だが、人は「活動しているから成功する」のではなく、「活動していないから成功する」としたら? 休息というのは、甘やかされた非生産的な状態であるどころか、じつは人類の繁栄に必要不可欠なことだとしたら?
本記事では、「何もしないこと」が、脳にとってどれほど大きなメリットがあるのか、そして作業から解放されたときに、「脳」が、心身の健康に不可欠なネットワークを活性化させる仕組みについて見ていく。
「ぼーっとしている」ときに活性化される脳のスーパーパワー
何もしない、つまり「ぼーっとしている安静状態」のときに働くのが、「デフォルトモード・ネットワーク(DMN)」というものである。
これはニューロン(電気信号や化学信号で情報をやり取りする脳細胞)によってつくられた回路のことを指し、このネットワークの働きで、私たちは空想にふけったり、とりとめのないことを考えたり、物思いに沈んだり、未来を思い描いたりすることができる。
そしてこのネットワークは、前頭葉、頭頂葉、側頭葉を経由して脳全体へと広がっている。
大事なのは、これが活性化されるのは、私たちが目の前の作業に集中していないときに限られるということだ。

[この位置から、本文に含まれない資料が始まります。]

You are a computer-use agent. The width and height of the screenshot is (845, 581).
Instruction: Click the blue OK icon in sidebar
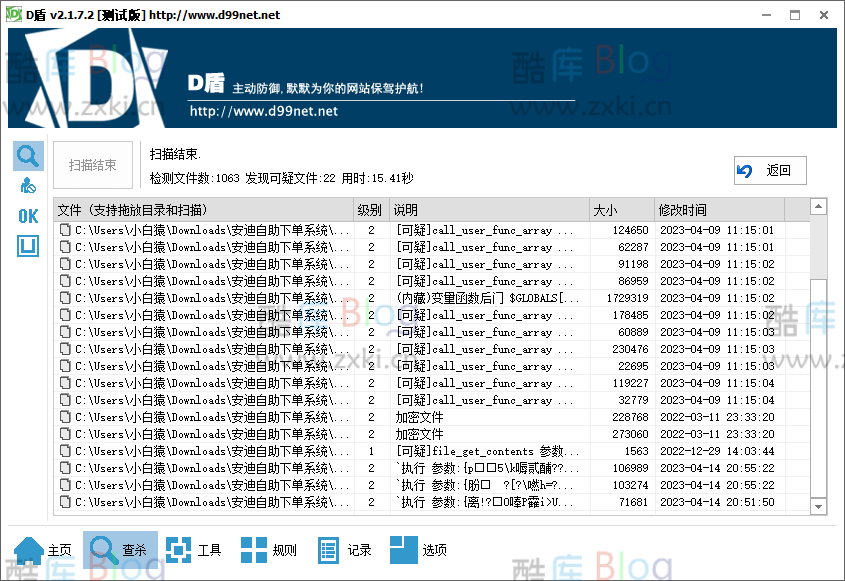(28, 216)
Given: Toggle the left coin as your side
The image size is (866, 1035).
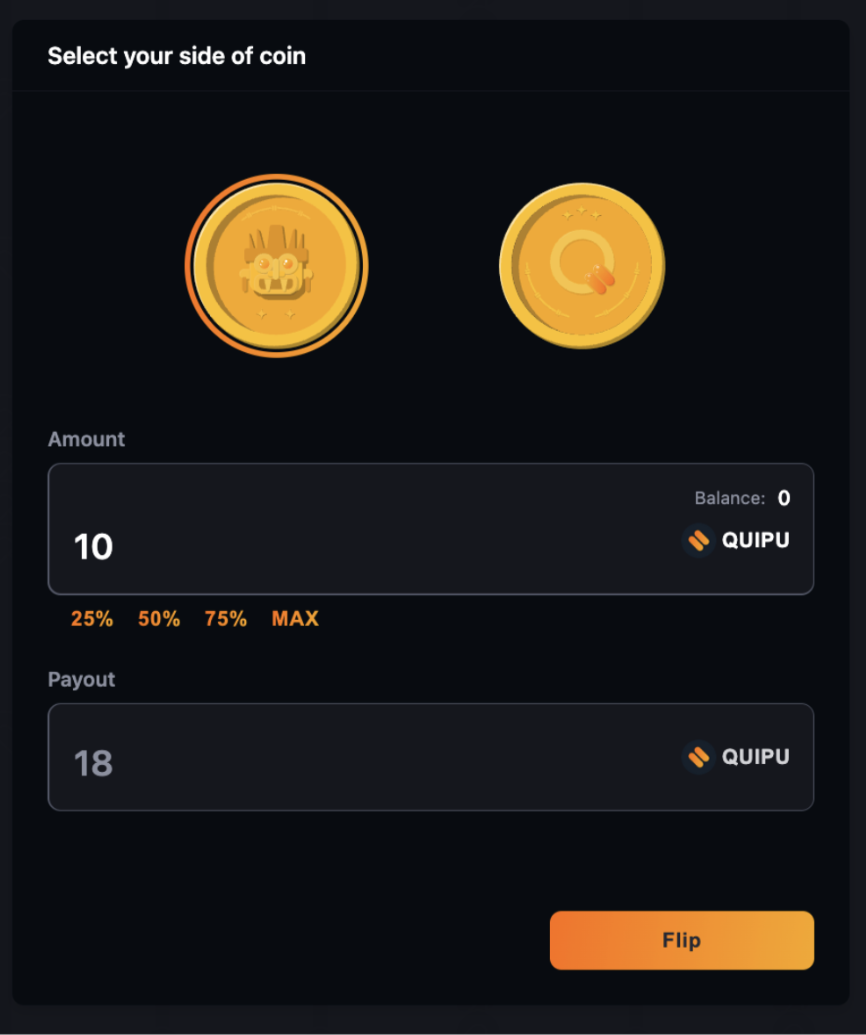Looking at the screenshot, I should point(277,264).
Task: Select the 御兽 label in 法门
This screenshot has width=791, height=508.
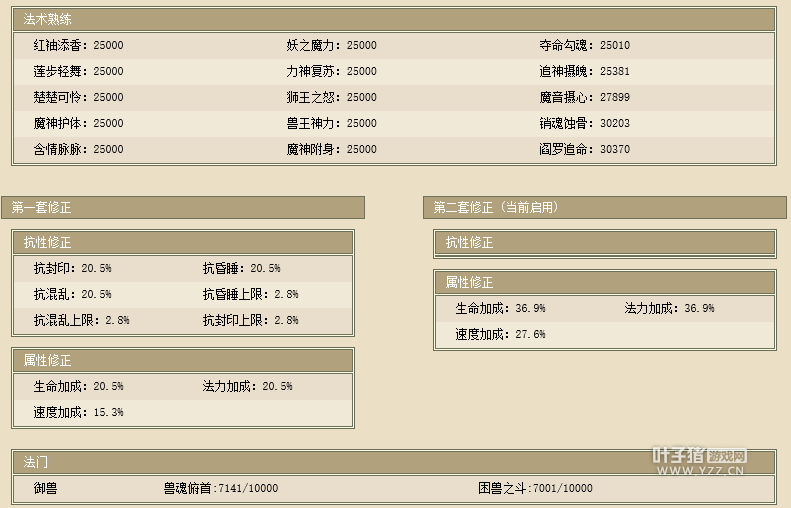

つまり、脳が現在の状況に「関係のない思考」を巡らせているとき、簡単にいうと「心が自由にさまよっているとき」にのみ活性化される。
このネットワークを活性化させると、知性、創造性、社会的共感、長期的な生産性の向上が見込まれる。さらに、健康状態の改善や神経疾患の予防にも効果がある。
要するに、働きすぎた頭の「充電とリハビリ」を促す、知られざる脳のスーパーパワーなのである。この驚くべき仕組みが明らかになったいま、働き方が見直され、あらためて「考える」ことの意味が問われている。